EXERCISE DIRECTIONS →
Count the lines below that contain the string "agent". Reply with the number alone.

PROVIDED RECORDS →

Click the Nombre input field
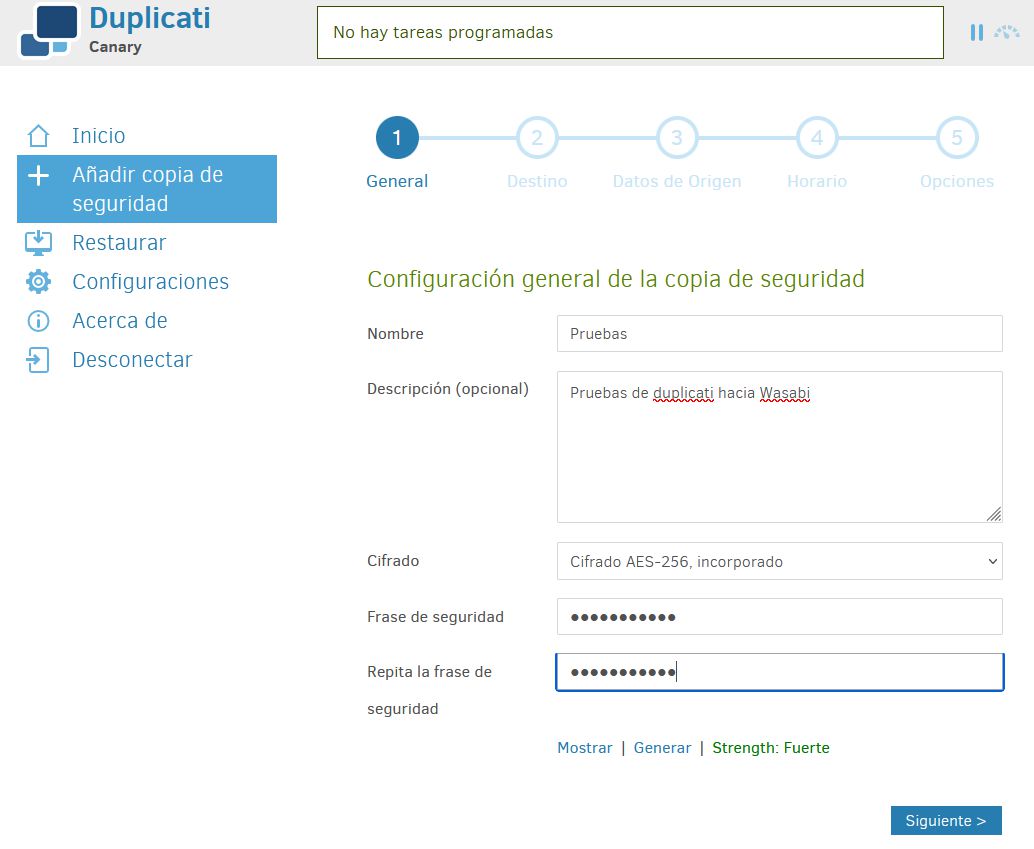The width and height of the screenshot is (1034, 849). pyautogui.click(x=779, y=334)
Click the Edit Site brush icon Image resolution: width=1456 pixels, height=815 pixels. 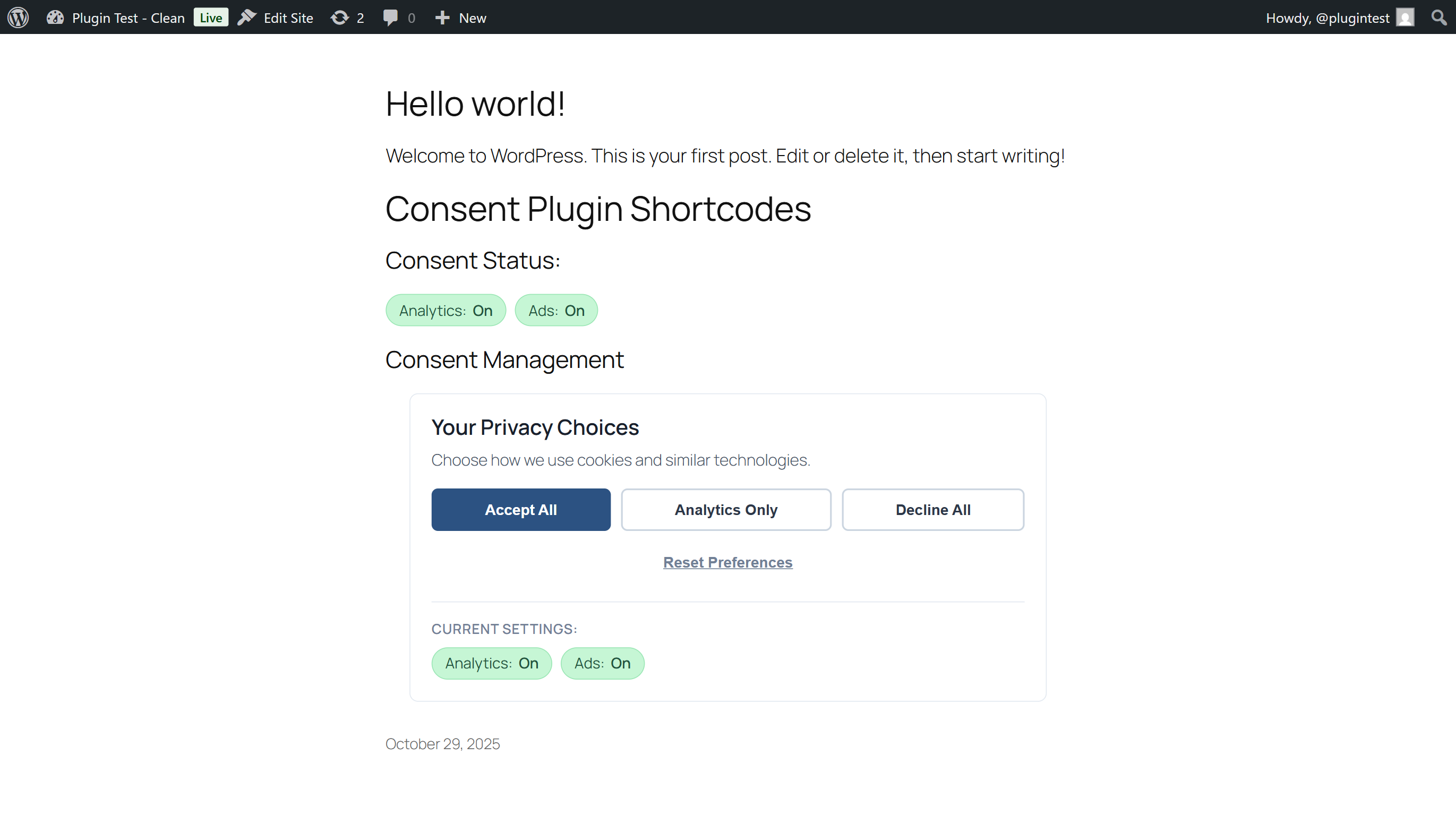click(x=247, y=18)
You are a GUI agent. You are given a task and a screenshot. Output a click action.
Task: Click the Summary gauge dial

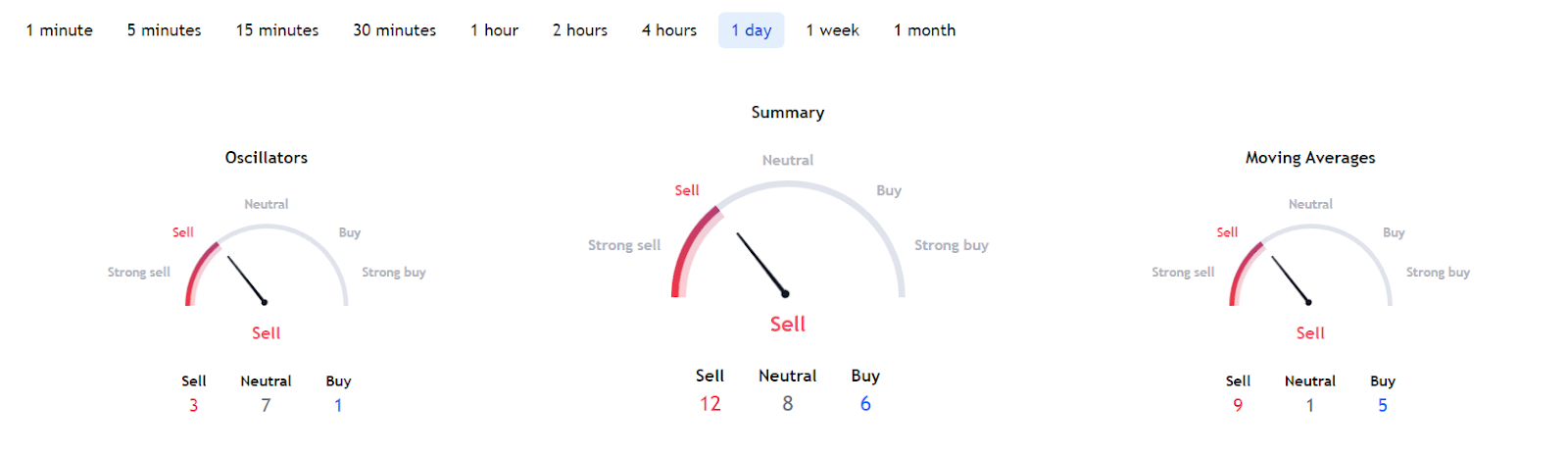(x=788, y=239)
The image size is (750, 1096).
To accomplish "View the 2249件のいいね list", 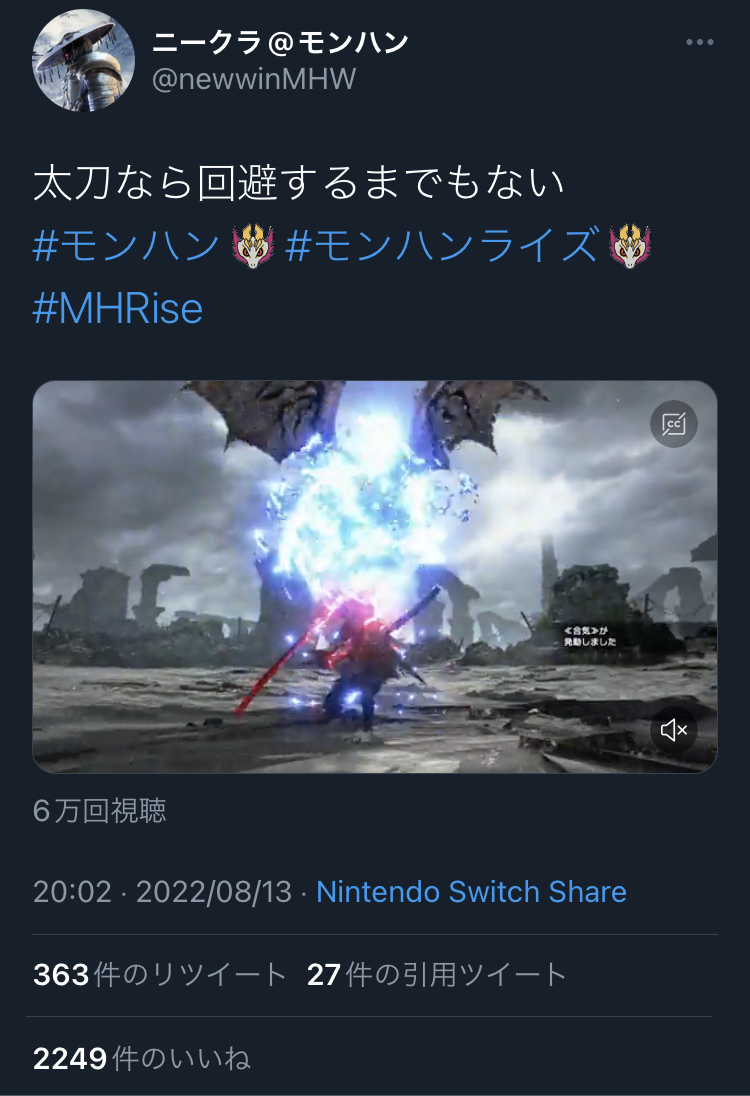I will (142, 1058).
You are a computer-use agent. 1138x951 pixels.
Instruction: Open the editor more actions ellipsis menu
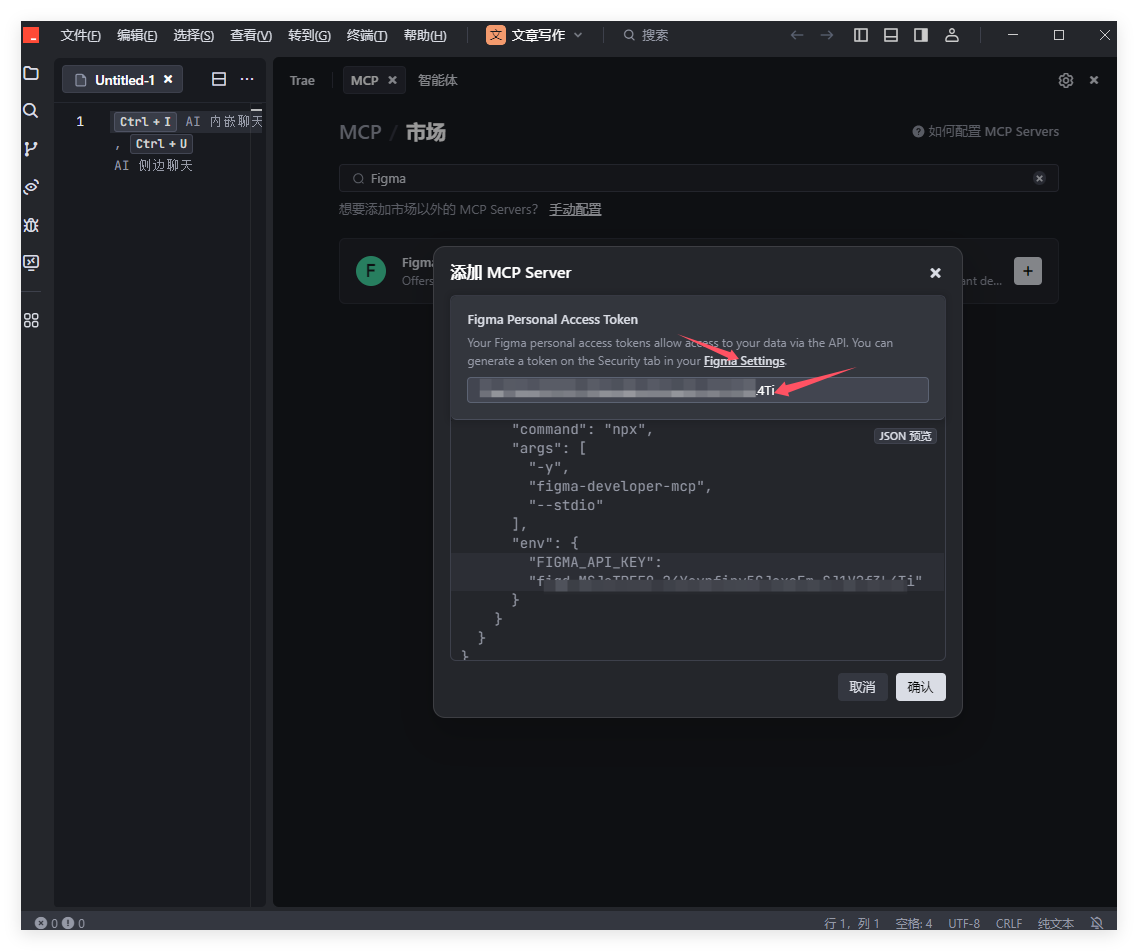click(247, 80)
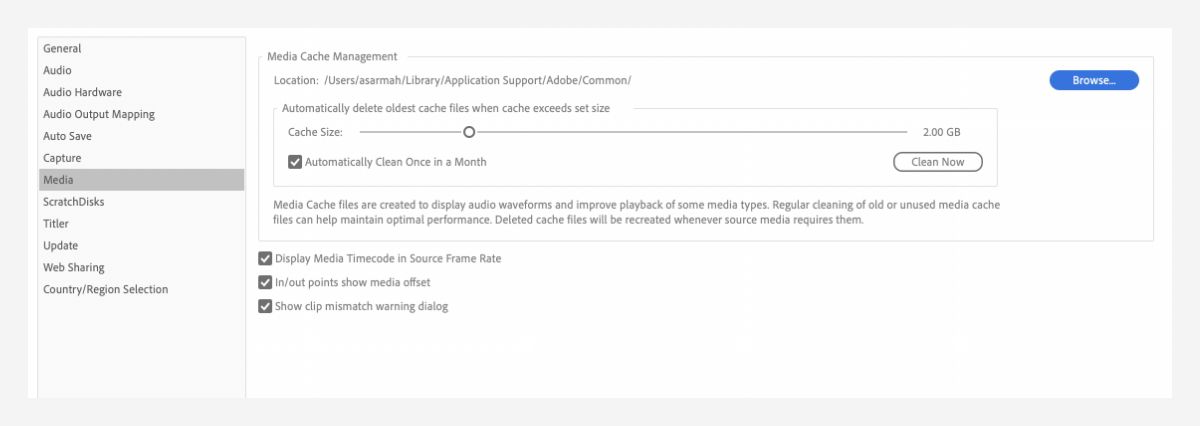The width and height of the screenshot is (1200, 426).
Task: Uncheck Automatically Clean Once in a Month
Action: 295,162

TASK RESPONSE →
2